Self-Shielding Analysis of the Zap-X System. Cureus Weidlich, G. A., Schneider, M. B., Adler, J. R. 2017; 9 (12): e1917

Abstract

The Zap-X is a self-contained and first-of-its-kind self-shielded therapeutic radiation device dedicated to brain as well as head and neck stereotactic radiosurgery (SRS). By utilizing an S-band linear accelerator (linac) with a 2.7 megavolt (MV) accelerating potential and incorporating radiation-shielded mechanical structures, the Zap-X does not typically require a radiation bunker, thereby saving SRS facilities considerable cost. At the same time, the self-shielded features of the Zap-X are designed for more consistency of radiation protection, reducing the risk to radiation workers and others potentially exposed from a poorly designed or constructed radiotherapy vault. The hypothesis of the present study is that a radiosurgical system can be self-shielded such that it produces radiation exposure levels deemed safe to the public while operating under a full clinical workload.
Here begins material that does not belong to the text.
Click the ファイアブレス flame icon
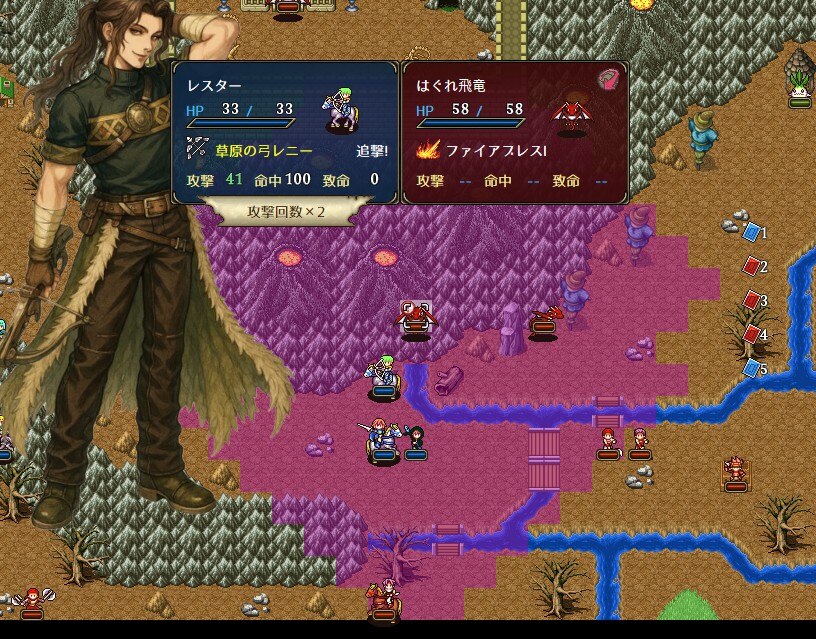This screenshot has width=816, height=639. coord(427,152)
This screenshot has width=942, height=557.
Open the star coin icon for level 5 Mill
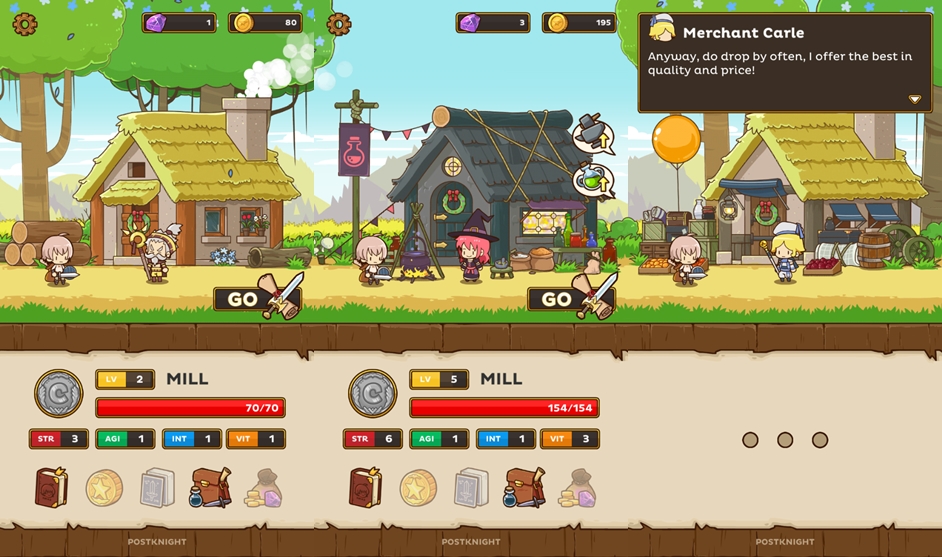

This study summarizes the Zap-X system shielding and found that the overall system radiation leakage values are reduced by a factor of 50 compared to the occupational radiation limit stipulated by the Nuclear Regulatory Commission (NRC) or agreement states. The goal of self-shielding is achieved under all but the most exceptional conditions for which additional room shielding or a larger restricted area in the vicinity of the Zap-X system would be required.